God got me through this consultation without so much as a tear drop. I'm amazed, really. My prayer warrior friends should not give up, because sometimes I really don't know how to pray.

It seems that the papillary glands (did I say that right?) are the problem. And breast feeding three kids did not prevent it. Nor did the fact that no one in my immediate family has had breast cancer. So much for "the odds."

My next step is to visit with the breast cancer surgeon, Dr. Klade, at Edward Hospital. I trust she is great, because the rest of the team has been extraordinarily empathetic and informative. Before I left the consultation, I already had an appointment with the surgeon for July 3. At that appointment, the treatment options will be ready for analysis. I have my 'druthers, but I need to hear her recommendations.

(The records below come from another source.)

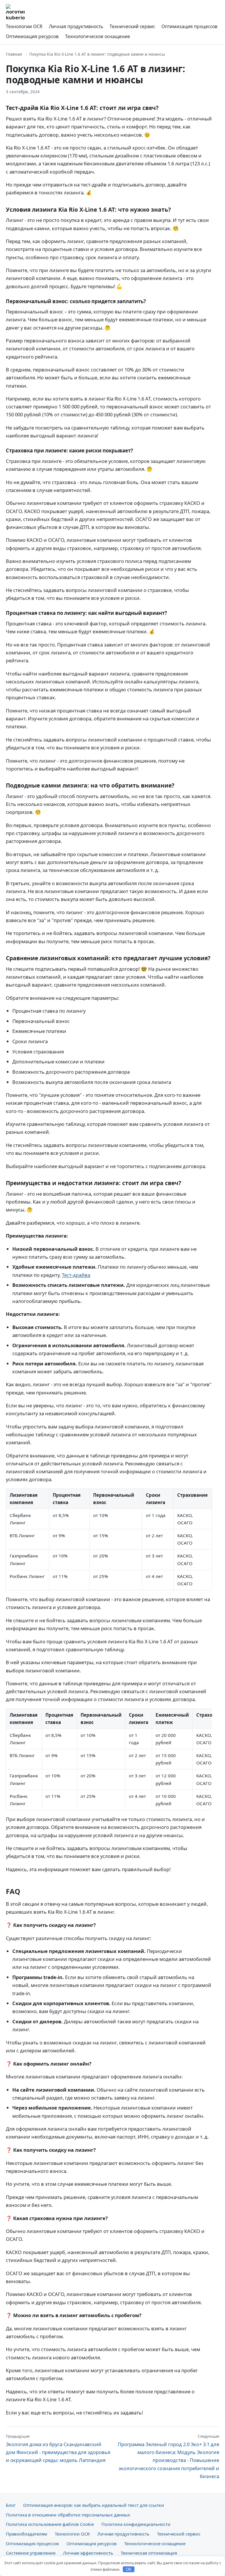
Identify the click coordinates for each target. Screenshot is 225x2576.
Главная (14, 54)
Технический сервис (132, 26)
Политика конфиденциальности (136, 2524)
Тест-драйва (76, 1275)
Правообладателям (26, 2534)
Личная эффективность (88, 2553)
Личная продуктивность (76, 26)
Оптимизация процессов (189, 26)
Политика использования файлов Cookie (50, 2524)
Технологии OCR (24, 26)
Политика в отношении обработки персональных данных (68, 2515)
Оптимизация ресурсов (32, 36)
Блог (11, 2505)
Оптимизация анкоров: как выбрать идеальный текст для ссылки (93, 2505)
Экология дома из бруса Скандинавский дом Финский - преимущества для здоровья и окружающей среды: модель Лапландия (58, 2449)
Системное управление (30, 2553)
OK (129, 2569)
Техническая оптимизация (149, 2553)
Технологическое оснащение (97, 36)
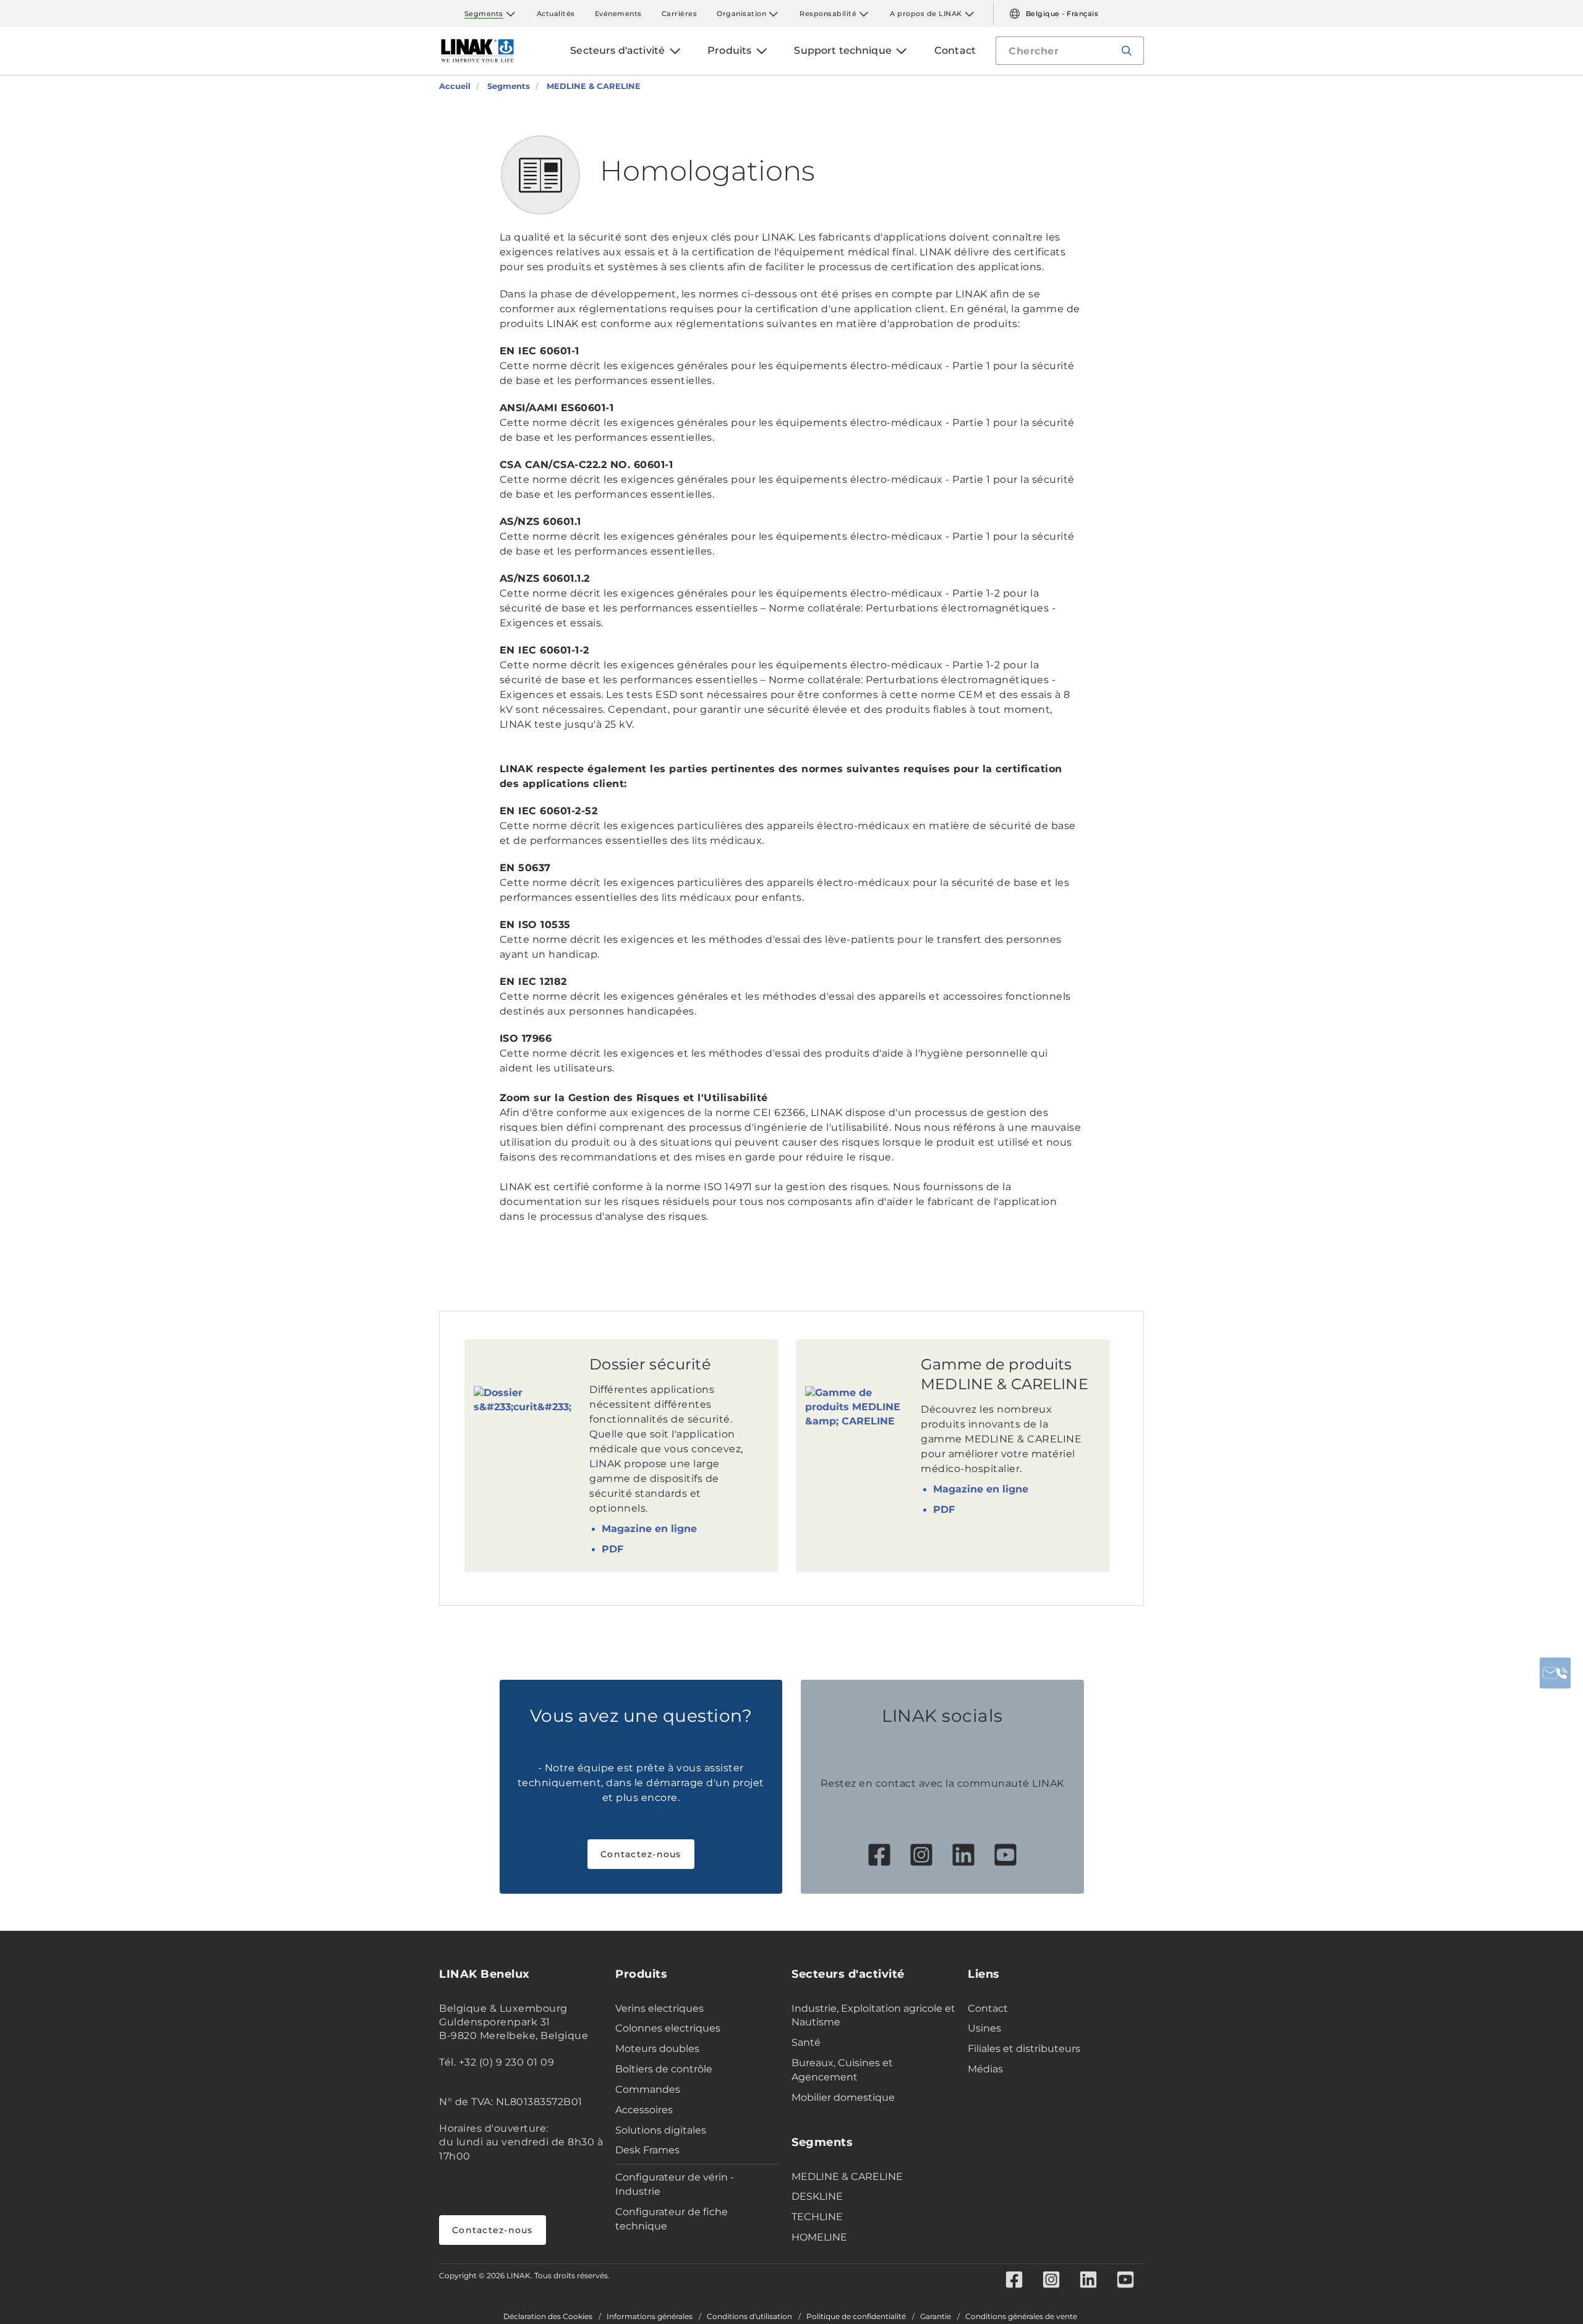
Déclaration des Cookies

And once again, my loving husband will go with me as a second set of ears. Because, you know, anything after the word "cancer" just sounds like .... blah blah blah blah blah...

No, thank you. But thank You, Lord, for Your provision. It could have been a whole lot worse. This is a "small" cancer compared to what could have been. And, note to self, quit with the assumptions! I assumed the lumps were nothing more than the calcium deposits like my mom had and what I've had before. Bad call.

I will fight. God will have His way. But please keep praying.